Regarding the OpenSSL warning, that check is a compile-time one, so switching out the shared library won't stop the warning. This brings up a potential issue: I thought that between OpenSSL 0.9.8 and 1.0.0, a bunch of changes were made that broke binary compatibility. To the effect that attempting to build against the header files for 0.9.8 and link with a 1.0.0 library would cause problems. While it doesn't seem to be crashing for you, it should run at about twice the speed you report. Anyway, when building from source, you want to use the header files for 1.0.0.

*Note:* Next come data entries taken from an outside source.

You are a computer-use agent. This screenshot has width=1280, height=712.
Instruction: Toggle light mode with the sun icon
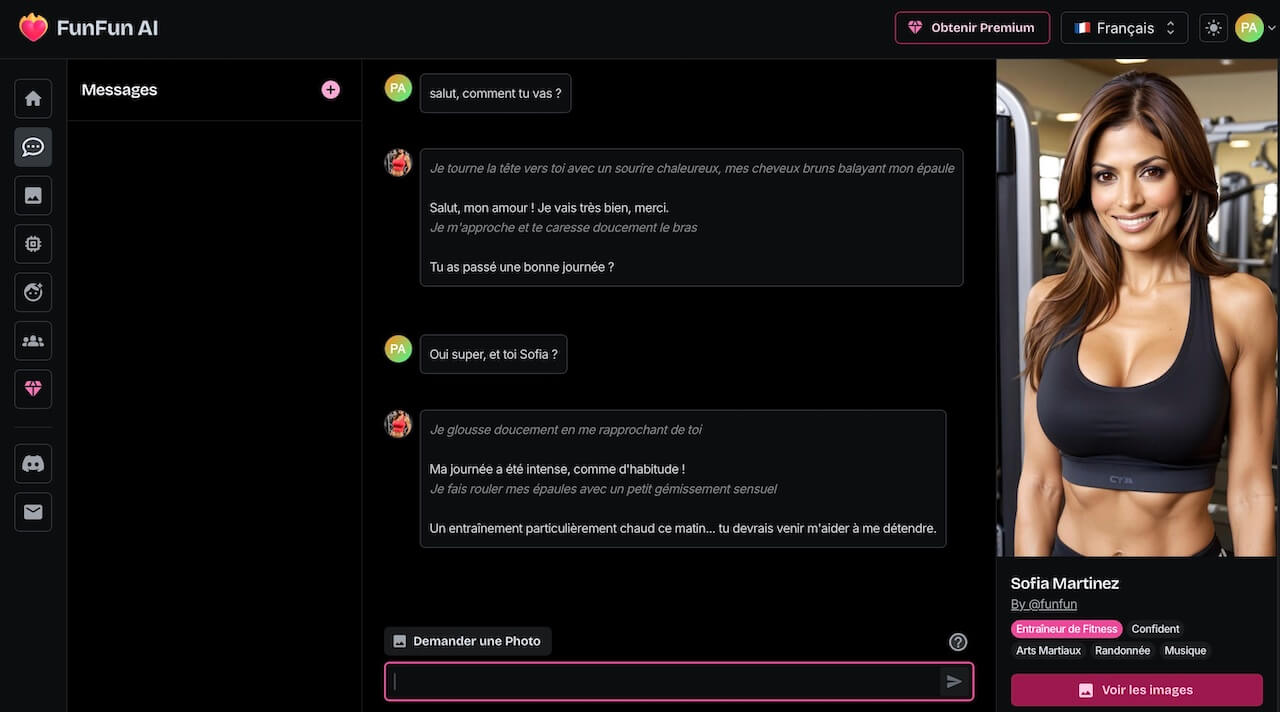[1213, 27]
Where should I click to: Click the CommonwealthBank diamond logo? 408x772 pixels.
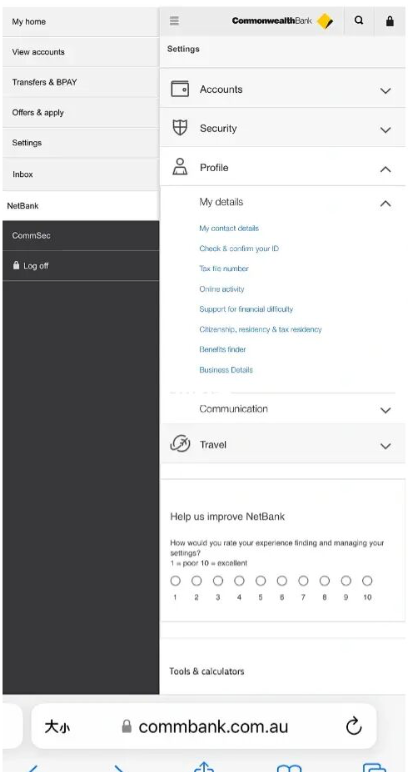coord(325,21)
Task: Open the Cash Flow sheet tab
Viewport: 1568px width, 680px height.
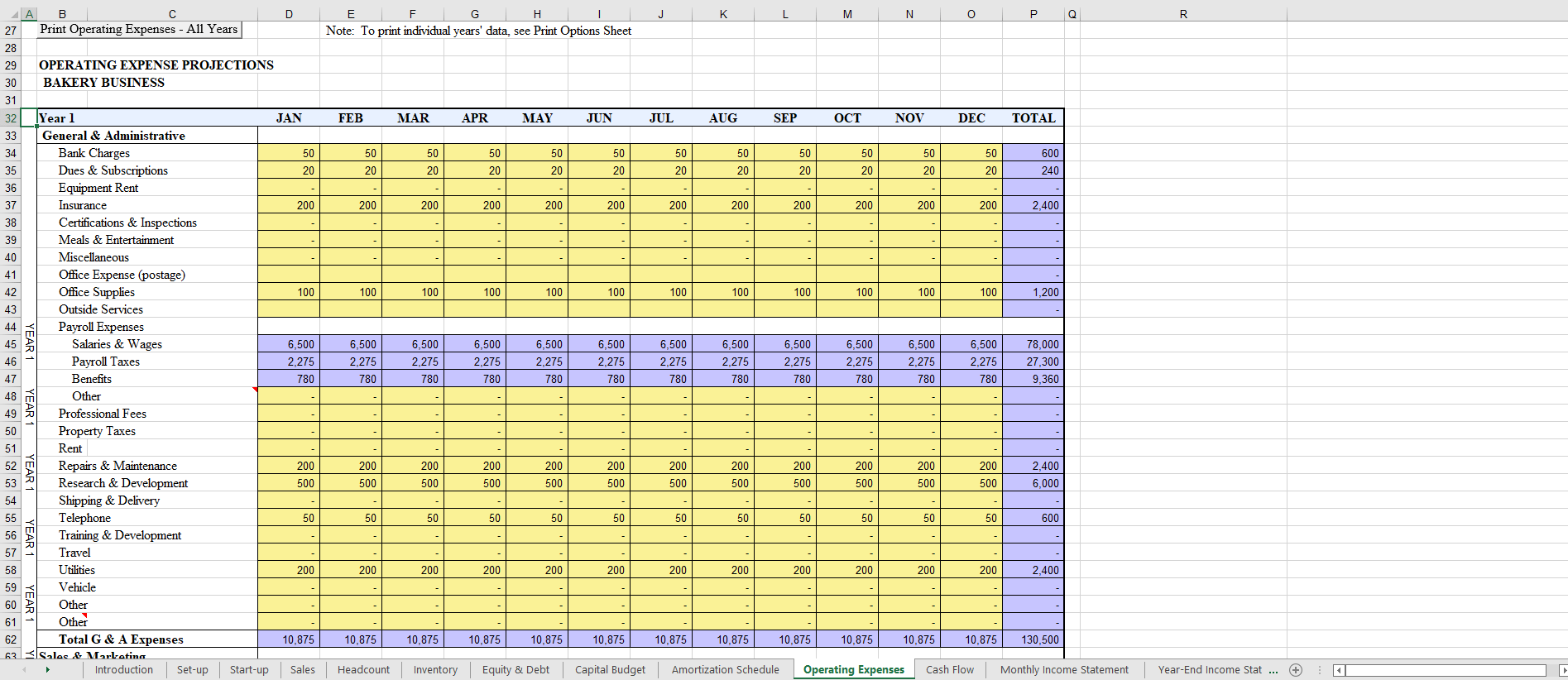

What we really need is a set of pre-built binaries for OS X, with the 3rd party dependencies static-linked.
Yeah I just managed to fix it, posting as a reply to you now instead of yet another edit to my original post It was indeed me just being rusty at writing makefiles. For those who install a newer version of OpenSSL using Macports the Makefile needs to look like this: LIBS=-L/opt/local/lib -lpcre -lcrypto -lm -lpthread INCL=-I/opt/local/include CFLAGS=-ggdb -O3 -Wall $(INCL) OBJS=vanitygen.o oclvanitygen.o pattern.o PROGS=vanitygen TESTS=
all: $(PROGS)
vanitygen: vanitygen.o pattern.o $(CC) $^ -o $@ $(CFLAGS) $(LIBS)
oclvanitygen: oclvanitygen.o pattern.o $(CC) $^ -o $@ $(CFLAGS) $(LIBS) -framework OpenCL
clean: rm -f $(OBJS) $(PROGS) $(TESTS)
It makes no difference in speed compared to using the right lib and the wrong header files (I think there was a 20% speedup or so between the 0.9.8 and 1.0.0 libs though) - but since I'm on a laptop I have no opinion on what's good or bad. My MBP is a 2.53GHz C2D with an NVidia GeForce 9400M. This is the output I can get from oclvanitygen by playing around with the parameters and crashing it Device: GeForce 9400M Vendor: NVIDIA Driver: CLH 1.0 Profile: FULL_PROFILE Version: OpenCL 1.0 Max compute units: 2 Max workgroup size: 512 Global memory: 268435456 Max allocation: 134217728
Agree about pre-built binaries from a trusted source for those who don't want to spend a few hours going from no build environment to a working one I like doing it since I was a developer many years ago and want to prove to myself that I haven't forgotten everything. In this case it took way too long to figure out I had put the include path flag at the wrong place ...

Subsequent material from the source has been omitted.